- _What you need to do_
Return the data. Every word must match.

- _Source data_
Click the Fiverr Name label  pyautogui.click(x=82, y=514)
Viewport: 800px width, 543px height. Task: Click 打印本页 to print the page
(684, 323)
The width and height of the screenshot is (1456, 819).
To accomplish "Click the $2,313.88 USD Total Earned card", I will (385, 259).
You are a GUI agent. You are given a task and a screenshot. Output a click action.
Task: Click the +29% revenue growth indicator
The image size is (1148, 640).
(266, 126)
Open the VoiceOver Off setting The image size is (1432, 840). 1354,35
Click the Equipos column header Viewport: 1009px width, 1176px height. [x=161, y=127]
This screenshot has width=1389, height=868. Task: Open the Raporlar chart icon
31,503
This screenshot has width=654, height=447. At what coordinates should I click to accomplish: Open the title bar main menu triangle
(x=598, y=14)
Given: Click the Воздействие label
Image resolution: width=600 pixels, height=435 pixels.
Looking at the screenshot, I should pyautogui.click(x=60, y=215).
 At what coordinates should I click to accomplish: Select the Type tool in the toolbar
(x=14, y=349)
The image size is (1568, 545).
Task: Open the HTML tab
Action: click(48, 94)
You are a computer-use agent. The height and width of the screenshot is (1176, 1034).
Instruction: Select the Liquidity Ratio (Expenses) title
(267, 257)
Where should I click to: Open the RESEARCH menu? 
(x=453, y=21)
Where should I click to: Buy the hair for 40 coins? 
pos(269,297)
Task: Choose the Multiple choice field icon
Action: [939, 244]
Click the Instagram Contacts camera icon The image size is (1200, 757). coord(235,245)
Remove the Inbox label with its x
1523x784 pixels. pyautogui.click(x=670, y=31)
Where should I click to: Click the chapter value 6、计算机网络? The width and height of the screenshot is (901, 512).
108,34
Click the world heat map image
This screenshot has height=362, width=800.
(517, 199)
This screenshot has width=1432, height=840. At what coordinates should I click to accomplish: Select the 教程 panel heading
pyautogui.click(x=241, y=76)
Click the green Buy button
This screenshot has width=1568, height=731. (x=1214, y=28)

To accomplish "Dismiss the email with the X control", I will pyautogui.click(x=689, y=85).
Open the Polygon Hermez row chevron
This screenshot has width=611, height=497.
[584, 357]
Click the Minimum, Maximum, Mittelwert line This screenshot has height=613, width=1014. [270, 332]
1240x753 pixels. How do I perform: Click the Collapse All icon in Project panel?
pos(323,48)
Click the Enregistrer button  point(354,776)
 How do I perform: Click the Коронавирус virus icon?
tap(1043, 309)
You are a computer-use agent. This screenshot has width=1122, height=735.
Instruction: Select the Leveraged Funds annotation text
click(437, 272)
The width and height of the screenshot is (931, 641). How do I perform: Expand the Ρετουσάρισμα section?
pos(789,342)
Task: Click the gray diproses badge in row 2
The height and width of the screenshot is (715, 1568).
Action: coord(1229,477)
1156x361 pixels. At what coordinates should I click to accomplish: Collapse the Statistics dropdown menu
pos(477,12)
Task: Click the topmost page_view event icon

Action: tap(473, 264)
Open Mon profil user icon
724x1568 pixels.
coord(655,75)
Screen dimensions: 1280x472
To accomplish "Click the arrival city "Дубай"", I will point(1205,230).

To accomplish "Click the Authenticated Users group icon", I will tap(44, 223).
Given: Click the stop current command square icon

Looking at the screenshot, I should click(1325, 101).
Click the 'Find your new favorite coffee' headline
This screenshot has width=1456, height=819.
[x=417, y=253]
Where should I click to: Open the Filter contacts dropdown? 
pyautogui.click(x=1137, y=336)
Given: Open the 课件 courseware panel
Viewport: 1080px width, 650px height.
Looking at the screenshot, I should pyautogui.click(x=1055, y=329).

- _Exercise solution_
Click the Fiverr Name label  pyautogui.click(x=82, y=514)
Viewport: 800px width, 543px height. Task: Click 打印本页 to print the page
(684, 323)
The width and height of the screenshot is (1456, 819).
To accomplish "Click the $2,313.88 USD Total Earned card", I will (385, 259).
You are a GUI agent. You are given a task and a screenshot. Output a click action.
Task: Click the +29% revenue growth indicator
The image size is (1148, 640).
(266, 126)
Open the VoiceOver Off setting The image size is (1432, 840). 1354,35
Click the Equipos column header Viewport: 1009px width, 1176px height. [x=161, y=127]
This screenshot has width=1389, height=868. Task: Open the Raporlar chart icon
31,503
This screenshot has width=654, height=447. At what coordinates should I click to accomplish: Open the title bar main menu triangle
(x=598, y=14)
Given: Click the Воздействие label
Image resolution: width=600 pixels, height=435 pixels.
Looking at the screenshot, I should pyautogui.click(x=60, y=215).
 At what coordinates should I click to accomplish: Select the Type tool in the toolbar
(x=14, y=349)
The image size is (1568, 545).
Task: Open the HTML tab
Action: click(48, 94)
You are a computer-use agent. The height and width of the screenshot is (1176, 1034).
Instruction: Select the Liquidity Ratio (Expenses) title
(267, 257)
Where should I click to: Open the RESEARCH menu? 
(x=453, y=21)
Where should I click to: Buy the hair for 40 coins? 
pos(269,297)
Task: Choose the Multiple choice field icon
Action: [939, 244]
Click the Instagram Contacts camera icon The image size is (1200, 757). coord(235,245)
Remove the Inbox label with its x
1523x784 pixels. pyautogui.click(x=670, y=31)
Where should I click to: Click the chapter value 6、计算机网络? The width and height of the screenshot is (901, 512).
108,34
Click the world heat map image
This screenshot has height=362, width=800.
(517, 199)
This screenshot has width=1432, height=840. At what coordinates should I click to accomplish: Select the 教程 panel heading
pyautogui.click(x=241, y=76)
Click the green Buy button
This screenshot has width=1568, height=731. (x=1214, y=28)

To accomplish "Dismiss the email with the X control", I will pyautogui.click(x=689, y=85).
Open the Polygon Hermez row chevron
This screenshot has width=611, height=497.
[584, 357]
Click the Minimum, Maximum, Mittelwert line This screenshot has height=613, width=1014. [270, 332]
1240x753 pixels. How do I perform: Click the Collapse All icon in Project panel?
pos(323,48)
Click the Enregistrer button  point(354,776)
 How do I perform: Click the Коронавирус virus icon?
tap(1043, 309)
You are a computer-use agent. This screenshot has width=1122, height=735.
Instruction: Select the Leveraged Funds annotation text
click(437, 272)
The width and height of the screenshot is (931, 641). How do I perform: Expand the Ρετουσάρισμα section?
pos(789,342)
Task: Click the gray diproses badge in row 2
The height and width of the screenshot is (715, 1568).
Action: coord(1229,477)
1156x361 pixels. At what coordinates should I click to accomplish: Collapse the Statistics dropdown menu
pos(477,12)
Task: Click the topmost page_view event icon

Action: tap(473, 264)
Open Mon profil user icon
724x1568 pixels.
coord(655,75)
Screen dimensions: 1280x472
To accomplish "Click the arrival city "Дубай"", I will point(1205,230).

To accomplish "Click the Authenticated Users group icon", I will tap(44, 223).
Given: Click the stop current command square icon

Looking at the screenshot, I should click(1325, 101).
Click the 'Find your new favorite coffee' headline
This screenshot has width=1456, height=819.
[x=417, y=253]
Where should I click to: Open the Filter contacts dropdown? 
pyautogui.click(x=1137, y=336)
Given: Open the 课件 courseware panel
Viewport: 1080px width, 650px height.
Looking at the screenshot, I should pyautogui.click(x=1055, y=329).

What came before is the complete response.